● **Request**
Please repeat every line of the items below word for word, leaving out the pictures.

● **Source records**
++++++++++++++++++++

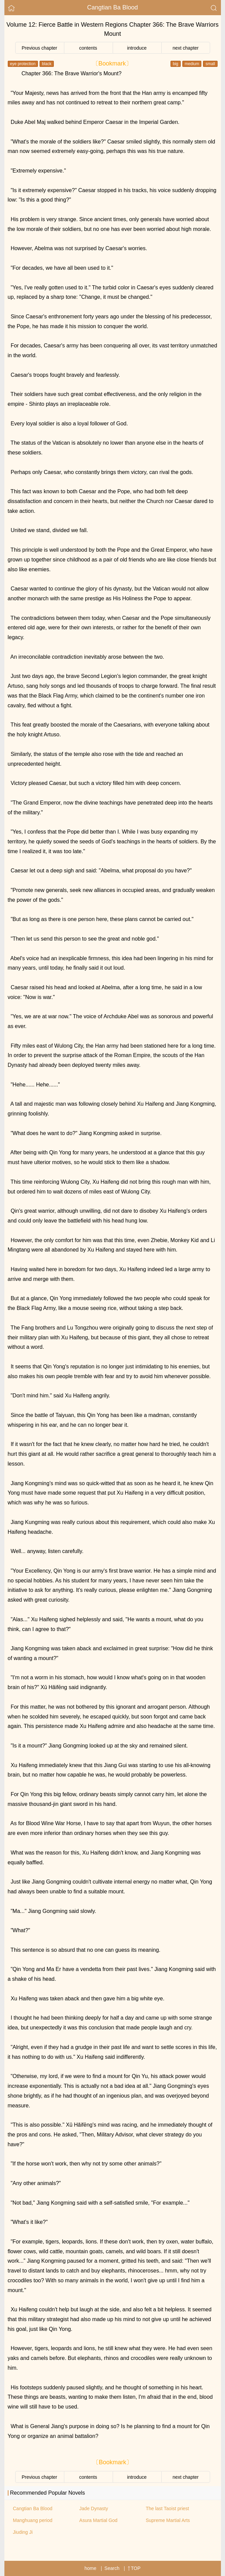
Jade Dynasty (93, 2508)
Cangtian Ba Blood (112, 7)
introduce (137, 48)
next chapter (186, 48)
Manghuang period (32, 2520)
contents (88, 48)
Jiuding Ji (22, 2532)
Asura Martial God (98, 2520)
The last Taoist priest (167, 2508)
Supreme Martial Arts (168, 2520)
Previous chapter (39, 48)
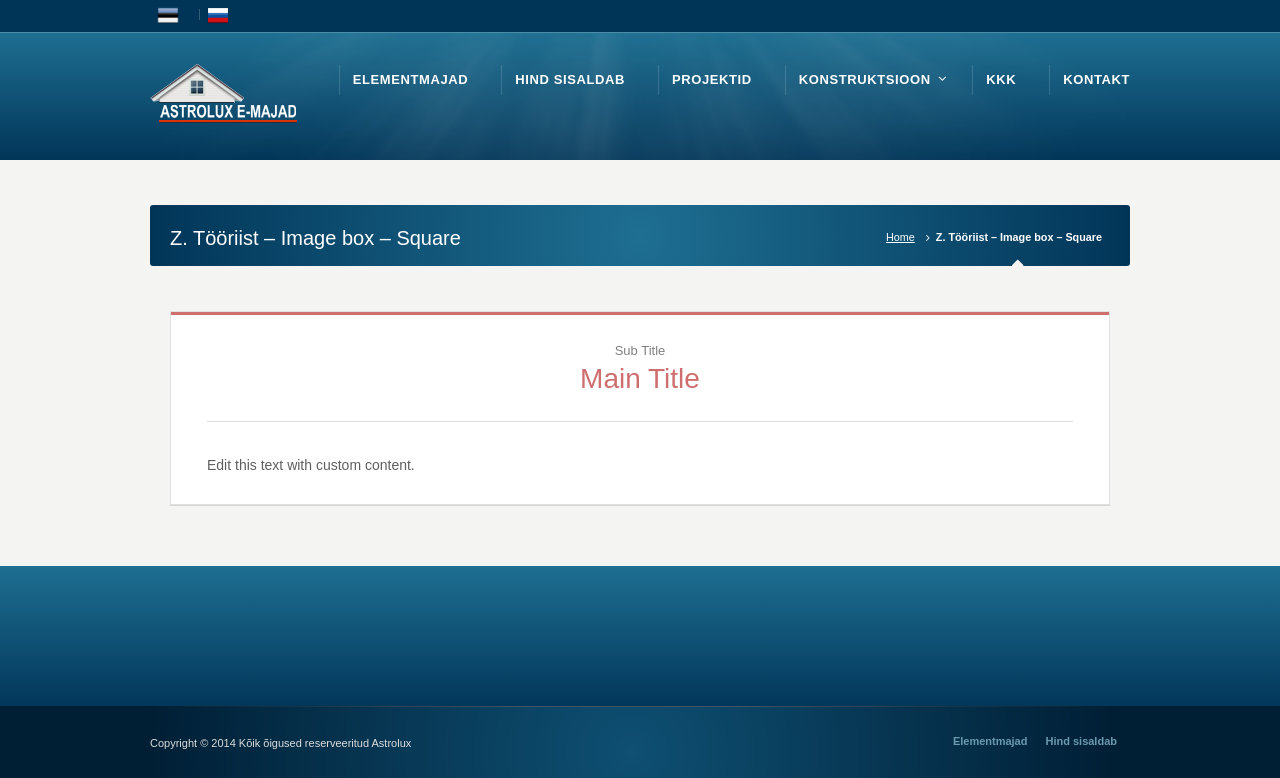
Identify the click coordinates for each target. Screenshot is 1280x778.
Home (900, 237)
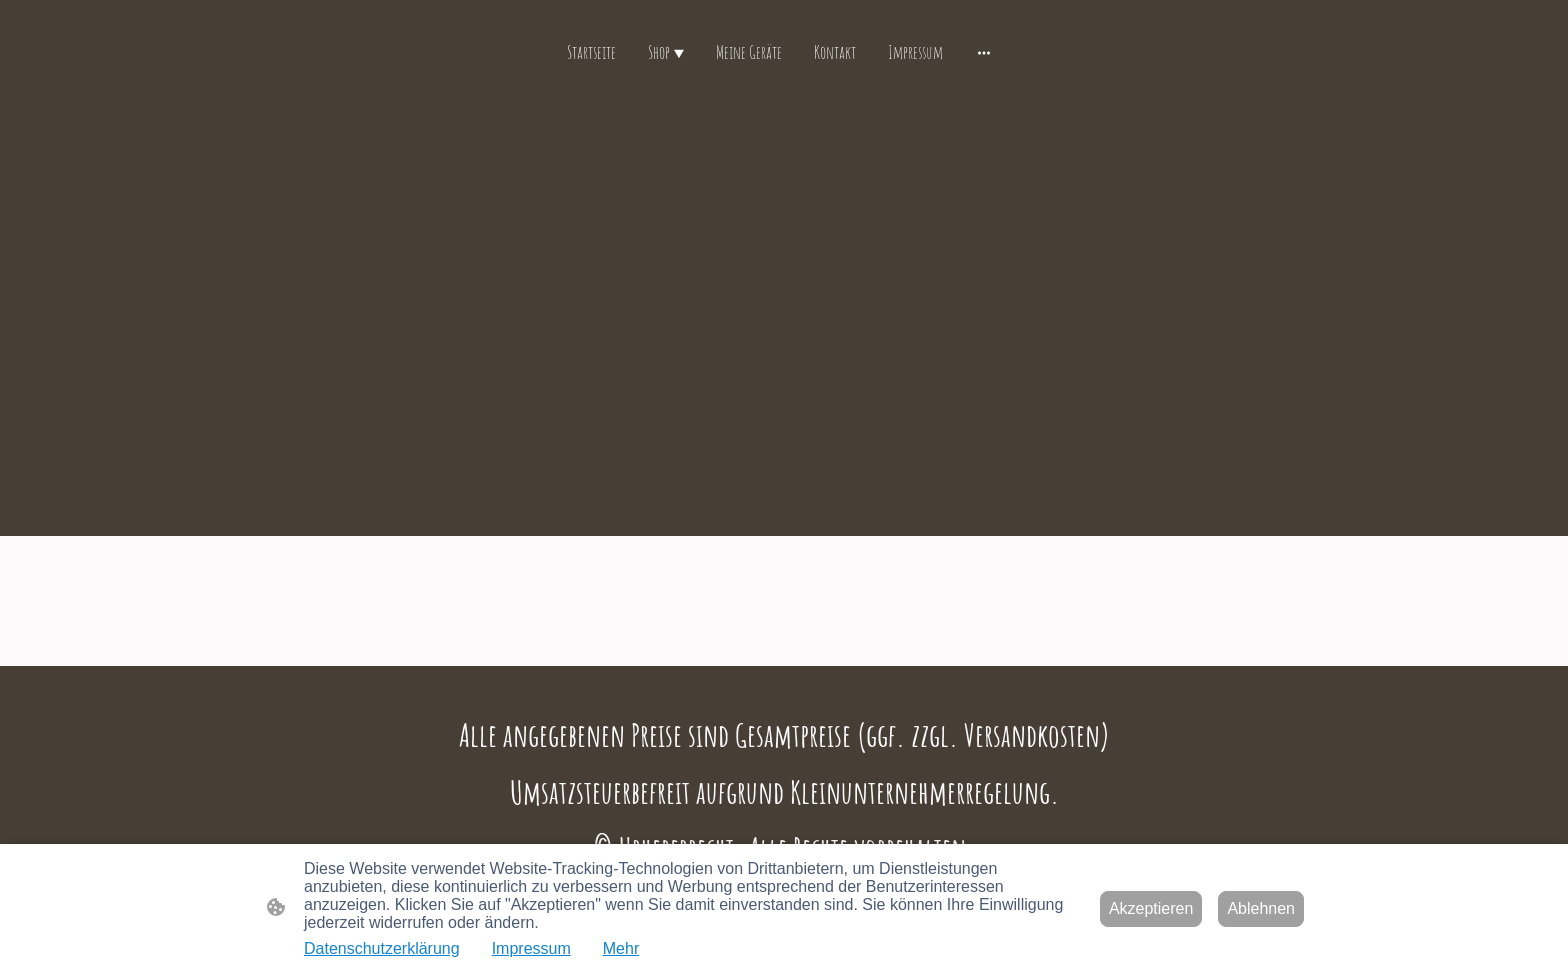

++++++++++++++++++++

● **Result of this task**
Jade Dynasty (93, 2508)
Cangtian Ba Blood (112, 7)
introduce (137, 48)
next chapter (186, 48)
Manghuang period (32, 2520)
contents (88, 48)
Jiuding Ji (22, 2532)
Asura Martial God (98, 2520)
The last Taoist priest (167, 2508)
Supreme Martial Arts (168, 2520)
Previous chapter (39, 48)
Identify the click coordinates for each target. Screenshot is 1280x778.
Home (900, 237)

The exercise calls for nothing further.